## Instructions to follow
Please copy out the entries below exactly, beginning with the line that contains "Task: Open the None display mode dropdown" and ending with the line that contains "text in overlay", and include nothing outside that span.

-*-*-

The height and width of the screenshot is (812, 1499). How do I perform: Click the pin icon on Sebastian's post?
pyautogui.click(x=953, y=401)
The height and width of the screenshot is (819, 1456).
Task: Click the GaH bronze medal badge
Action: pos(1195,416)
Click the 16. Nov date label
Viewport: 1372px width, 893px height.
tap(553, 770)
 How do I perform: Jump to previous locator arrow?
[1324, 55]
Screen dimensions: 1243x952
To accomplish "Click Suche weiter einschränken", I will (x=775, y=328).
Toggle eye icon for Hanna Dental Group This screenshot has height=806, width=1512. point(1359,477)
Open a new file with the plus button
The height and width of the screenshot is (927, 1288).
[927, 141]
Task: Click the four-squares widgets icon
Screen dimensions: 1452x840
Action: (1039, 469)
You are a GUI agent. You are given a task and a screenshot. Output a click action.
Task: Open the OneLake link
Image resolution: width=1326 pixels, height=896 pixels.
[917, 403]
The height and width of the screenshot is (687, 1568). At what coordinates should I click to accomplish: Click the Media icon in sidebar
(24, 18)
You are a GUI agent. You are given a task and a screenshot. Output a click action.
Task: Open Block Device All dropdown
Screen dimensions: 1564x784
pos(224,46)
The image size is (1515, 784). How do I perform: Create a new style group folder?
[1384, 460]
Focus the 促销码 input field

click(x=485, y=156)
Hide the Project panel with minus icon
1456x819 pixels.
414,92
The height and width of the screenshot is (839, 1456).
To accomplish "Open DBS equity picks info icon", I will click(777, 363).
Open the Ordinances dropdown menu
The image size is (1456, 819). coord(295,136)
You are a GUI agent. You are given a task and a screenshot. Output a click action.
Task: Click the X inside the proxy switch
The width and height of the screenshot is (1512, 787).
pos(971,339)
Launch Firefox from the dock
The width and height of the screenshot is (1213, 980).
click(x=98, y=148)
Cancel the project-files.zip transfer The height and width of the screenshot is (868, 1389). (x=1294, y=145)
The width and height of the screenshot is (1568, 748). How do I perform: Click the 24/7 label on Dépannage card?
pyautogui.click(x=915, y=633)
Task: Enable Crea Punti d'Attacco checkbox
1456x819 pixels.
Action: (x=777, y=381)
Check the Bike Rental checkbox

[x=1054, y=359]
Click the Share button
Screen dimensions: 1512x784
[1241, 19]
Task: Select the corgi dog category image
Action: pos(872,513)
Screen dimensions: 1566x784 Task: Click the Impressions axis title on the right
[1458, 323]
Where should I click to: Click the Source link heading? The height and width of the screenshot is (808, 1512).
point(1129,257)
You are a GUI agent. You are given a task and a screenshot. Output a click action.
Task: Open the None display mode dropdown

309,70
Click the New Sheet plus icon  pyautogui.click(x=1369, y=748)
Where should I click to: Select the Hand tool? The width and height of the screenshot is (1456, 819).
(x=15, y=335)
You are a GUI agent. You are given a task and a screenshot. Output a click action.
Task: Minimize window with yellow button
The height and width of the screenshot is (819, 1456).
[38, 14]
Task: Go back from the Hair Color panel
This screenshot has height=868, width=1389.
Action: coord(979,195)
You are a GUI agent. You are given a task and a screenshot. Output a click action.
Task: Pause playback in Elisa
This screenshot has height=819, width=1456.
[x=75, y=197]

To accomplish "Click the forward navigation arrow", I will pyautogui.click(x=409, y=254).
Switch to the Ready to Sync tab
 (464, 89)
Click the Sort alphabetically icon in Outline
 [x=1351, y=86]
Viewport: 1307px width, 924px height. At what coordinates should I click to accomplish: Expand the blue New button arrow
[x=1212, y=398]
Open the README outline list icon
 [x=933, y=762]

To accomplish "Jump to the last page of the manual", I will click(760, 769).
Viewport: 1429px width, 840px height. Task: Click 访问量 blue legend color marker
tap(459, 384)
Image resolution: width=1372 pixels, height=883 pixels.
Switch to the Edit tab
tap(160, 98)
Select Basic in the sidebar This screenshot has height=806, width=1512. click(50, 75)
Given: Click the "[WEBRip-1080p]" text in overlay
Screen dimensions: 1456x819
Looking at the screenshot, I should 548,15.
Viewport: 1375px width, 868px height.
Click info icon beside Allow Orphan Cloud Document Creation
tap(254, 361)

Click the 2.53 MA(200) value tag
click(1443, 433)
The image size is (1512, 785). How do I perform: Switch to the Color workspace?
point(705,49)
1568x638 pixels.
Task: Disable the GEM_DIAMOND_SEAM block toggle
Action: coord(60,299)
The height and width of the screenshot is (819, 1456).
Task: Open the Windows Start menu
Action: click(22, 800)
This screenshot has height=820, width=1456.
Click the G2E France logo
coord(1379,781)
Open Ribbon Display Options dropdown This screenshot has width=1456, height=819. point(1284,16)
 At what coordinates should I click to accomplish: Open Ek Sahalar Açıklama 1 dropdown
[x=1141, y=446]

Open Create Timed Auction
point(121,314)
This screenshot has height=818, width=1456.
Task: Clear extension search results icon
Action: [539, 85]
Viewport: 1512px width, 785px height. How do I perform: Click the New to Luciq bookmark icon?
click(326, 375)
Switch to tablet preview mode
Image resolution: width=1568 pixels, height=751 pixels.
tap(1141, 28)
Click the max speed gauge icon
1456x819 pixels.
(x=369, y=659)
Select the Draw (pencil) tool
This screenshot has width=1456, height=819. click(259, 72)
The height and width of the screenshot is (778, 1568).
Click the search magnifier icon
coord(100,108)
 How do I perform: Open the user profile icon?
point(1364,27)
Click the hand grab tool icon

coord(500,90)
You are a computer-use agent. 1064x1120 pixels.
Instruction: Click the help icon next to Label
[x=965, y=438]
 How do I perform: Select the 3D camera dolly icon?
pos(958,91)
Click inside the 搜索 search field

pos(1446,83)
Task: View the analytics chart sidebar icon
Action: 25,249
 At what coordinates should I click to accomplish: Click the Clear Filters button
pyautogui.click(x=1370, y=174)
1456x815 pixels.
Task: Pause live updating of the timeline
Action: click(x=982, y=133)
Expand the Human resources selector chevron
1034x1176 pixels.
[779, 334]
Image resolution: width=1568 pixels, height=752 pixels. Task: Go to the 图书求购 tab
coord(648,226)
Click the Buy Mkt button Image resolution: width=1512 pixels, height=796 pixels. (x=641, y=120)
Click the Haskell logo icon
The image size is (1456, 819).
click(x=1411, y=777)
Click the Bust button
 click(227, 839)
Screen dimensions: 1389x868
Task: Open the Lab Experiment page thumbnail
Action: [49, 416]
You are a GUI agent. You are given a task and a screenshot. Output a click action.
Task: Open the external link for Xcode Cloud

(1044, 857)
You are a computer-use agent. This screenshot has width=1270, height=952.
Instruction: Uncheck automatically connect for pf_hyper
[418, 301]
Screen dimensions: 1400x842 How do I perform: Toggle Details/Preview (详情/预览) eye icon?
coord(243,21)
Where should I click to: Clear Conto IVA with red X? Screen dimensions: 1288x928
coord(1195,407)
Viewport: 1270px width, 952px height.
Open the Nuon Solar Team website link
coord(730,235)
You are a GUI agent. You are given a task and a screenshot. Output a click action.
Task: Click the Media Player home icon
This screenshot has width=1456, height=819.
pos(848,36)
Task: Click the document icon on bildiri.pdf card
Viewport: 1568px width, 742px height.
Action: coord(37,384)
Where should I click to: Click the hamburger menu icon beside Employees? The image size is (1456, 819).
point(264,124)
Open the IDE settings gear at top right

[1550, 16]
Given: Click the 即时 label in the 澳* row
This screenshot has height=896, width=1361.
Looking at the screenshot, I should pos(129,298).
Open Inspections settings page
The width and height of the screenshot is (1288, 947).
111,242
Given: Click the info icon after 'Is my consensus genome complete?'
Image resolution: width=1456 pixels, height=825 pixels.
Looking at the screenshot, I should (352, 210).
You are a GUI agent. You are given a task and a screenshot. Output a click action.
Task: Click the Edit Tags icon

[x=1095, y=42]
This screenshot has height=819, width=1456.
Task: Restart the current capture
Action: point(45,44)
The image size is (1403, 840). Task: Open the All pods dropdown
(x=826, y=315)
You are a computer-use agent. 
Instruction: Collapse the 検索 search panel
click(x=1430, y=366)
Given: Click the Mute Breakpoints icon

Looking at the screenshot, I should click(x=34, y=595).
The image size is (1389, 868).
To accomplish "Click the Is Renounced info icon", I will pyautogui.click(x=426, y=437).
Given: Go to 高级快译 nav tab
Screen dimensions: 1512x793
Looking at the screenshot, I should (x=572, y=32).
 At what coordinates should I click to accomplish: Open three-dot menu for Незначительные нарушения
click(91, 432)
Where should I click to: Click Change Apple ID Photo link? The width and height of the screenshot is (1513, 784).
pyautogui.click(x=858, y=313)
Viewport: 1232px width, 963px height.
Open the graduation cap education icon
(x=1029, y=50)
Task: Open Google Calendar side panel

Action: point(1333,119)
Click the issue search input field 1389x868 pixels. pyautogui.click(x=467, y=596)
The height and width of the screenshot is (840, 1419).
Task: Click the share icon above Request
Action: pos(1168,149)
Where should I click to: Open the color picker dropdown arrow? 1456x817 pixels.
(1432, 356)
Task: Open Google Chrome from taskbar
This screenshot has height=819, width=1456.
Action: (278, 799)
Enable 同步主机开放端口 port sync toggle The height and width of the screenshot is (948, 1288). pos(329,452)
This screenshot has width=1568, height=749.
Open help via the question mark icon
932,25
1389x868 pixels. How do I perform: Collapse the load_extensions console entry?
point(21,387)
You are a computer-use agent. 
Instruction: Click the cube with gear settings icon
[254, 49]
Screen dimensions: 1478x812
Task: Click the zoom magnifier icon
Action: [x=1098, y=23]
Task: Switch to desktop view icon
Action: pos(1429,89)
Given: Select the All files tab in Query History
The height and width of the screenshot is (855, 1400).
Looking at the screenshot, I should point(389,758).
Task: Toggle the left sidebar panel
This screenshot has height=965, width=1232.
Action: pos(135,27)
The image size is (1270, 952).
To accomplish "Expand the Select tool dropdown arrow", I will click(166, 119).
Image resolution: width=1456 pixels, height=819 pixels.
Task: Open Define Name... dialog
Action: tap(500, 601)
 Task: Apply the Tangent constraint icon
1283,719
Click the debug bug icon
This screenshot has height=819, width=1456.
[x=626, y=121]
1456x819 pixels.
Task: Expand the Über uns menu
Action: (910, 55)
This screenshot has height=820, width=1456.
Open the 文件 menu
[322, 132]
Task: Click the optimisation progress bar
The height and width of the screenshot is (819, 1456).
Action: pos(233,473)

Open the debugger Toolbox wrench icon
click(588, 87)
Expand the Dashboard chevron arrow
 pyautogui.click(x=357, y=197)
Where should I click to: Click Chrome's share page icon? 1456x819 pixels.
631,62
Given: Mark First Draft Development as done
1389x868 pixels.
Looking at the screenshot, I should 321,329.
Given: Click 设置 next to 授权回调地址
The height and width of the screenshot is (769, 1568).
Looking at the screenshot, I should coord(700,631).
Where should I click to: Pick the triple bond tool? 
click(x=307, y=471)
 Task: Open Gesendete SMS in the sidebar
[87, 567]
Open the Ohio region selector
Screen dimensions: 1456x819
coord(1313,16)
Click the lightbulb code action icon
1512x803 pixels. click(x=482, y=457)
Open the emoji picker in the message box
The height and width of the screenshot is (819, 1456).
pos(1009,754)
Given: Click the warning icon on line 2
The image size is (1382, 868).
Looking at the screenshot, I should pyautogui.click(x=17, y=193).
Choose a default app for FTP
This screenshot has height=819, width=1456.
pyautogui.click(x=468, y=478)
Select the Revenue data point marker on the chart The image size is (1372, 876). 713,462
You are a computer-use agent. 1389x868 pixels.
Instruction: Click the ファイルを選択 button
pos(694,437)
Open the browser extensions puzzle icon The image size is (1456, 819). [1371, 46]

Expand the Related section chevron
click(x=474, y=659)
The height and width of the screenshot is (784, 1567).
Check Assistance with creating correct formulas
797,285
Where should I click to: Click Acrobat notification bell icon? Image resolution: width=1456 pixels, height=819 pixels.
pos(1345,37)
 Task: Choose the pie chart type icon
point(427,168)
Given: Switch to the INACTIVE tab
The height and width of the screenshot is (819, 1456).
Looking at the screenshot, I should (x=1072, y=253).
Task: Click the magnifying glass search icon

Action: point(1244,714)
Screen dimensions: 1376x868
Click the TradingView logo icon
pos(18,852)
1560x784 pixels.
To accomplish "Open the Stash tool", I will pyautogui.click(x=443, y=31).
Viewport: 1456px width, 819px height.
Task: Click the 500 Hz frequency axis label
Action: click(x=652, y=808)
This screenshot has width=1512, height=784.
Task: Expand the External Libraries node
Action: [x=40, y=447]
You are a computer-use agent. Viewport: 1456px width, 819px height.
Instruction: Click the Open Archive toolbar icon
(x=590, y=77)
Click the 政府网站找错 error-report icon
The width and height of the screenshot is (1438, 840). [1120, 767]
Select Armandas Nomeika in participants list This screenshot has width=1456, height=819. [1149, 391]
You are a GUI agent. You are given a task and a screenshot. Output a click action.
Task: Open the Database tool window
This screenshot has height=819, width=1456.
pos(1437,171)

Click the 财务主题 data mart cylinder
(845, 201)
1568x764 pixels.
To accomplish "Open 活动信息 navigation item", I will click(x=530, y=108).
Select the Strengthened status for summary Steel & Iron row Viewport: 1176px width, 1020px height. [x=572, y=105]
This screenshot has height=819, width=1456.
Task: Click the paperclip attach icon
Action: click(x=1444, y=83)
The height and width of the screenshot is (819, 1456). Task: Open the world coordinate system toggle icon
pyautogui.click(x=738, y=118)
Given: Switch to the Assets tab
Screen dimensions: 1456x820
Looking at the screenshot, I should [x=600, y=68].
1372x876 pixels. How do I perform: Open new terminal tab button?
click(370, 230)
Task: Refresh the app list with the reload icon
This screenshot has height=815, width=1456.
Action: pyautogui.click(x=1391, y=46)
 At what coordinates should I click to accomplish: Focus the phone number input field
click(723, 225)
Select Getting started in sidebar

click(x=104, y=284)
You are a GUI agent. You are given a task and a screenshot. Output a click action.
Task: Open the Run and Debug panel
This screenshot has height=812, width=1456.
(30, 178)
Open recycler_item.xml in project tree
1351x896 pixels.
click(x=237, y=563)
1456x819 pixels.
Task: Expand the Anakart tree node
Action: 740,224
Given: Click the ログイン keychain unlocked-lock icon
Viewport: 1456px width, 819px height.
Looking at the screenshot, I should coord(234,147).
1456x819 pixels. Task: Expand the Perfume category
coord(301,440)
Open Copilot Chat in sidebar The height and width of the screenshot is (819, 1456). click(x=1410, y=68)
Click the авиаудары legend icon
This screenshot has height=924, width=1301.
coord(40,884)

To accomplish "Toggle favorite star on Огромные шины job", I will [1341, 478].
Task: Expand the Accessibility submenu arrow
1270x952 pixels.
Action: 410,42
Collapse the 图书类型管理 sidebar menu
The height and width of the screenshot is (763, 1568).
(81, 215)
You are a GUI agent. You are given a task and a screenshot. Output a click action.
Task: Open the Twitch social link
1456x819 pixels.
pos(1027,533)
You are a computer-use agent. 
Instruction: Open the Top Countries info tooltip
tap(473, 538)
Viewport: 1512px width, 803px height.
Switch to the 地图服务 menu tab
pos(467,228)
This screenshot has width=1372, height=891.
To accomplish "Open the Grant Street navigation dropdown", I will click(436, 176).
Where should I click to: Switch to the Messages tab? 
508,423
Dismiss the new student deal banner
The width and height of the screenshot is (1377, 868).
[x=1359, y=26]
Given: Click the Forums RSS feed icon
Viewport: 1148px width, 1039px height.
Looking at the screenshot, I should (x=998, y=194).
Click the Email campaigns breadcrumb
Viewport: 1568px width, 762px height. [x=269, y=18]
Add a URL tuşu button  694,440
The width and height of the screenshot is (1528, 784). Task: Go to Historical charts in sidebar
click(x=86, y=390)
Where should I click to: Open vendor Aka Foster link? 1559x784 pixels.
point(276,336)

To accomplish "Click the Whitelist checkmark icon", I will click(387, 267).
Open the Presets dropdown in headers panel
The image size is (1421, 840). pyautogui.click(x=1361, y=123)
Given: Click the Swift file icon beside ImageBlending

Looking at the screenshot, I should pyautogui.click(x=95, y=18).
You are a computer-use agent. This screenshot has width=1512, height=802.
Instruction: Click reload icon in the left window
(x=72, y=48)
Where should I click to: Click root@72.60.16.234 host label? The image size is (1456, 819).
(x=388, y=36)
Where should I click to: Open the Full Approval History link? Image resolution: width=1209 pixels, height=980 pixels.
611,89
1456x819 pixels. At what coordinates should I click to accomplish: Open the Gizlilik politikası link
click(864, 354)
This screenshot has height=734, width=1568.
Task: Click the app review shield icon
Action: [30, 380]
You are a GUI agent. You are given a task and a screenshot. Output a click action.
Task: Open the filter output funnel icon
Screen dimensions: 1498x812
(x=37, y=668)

-*-*-

## Expected answer
Task: Open the None display mode dropdown

309,70
Click the New Sheet plus icon  pyautogui.click(x=1369, y=748)
Where should I click to: Select the Hand tool? The width and height of the screenshot is (1456, 819).
(x=15, y=335)
You are a GUI agent. You are given a task and a screenshot. Output a click action.
Task: Minimize window with yellow button
The height and width of the screenshot is (819, 1456).
[38, 14]
Task: Go back from the Hair Color panel
This screenshot has height=868, width=1389.
Action: coord(979,195)
You are a GUI agent. You are given a task and a screenshot. Output a click action.
Task: Pause playback in Elisa
This screenshot has height=819, width=1456.
[x=75, y=197]

To accomplish "Click the forward navigation arrow", I will pyautogui.click(x=409, y=254).
Switch to the Ready to Sync tab
 (464, 89)
Click the Sort alphabetically icon in Outline
 [x=1351, y=86]
Viewport: 1307px width, 924px height. At what coordinates should I click to accomplish: Expand the blue New button arrow
[x=1212, y=398]
Open the README outline list icon
 [x=933, y=762]

To accomplish "Jump to the last page of the manual", I will click(760, 769).
Viewport: 1429px width, 840px height. Task: Click 访问量 blue legend color marker
tap(459, 384)
Image resolution: width=1372 pixels, height=883 pixels.
Switch to the Edit tab
tap(160, 98)
Select Basic in the sidebar This screenshot has height=806, width=1512. click(50, 75)
Given: Click the "[WEBRip-1080p]" text in overlay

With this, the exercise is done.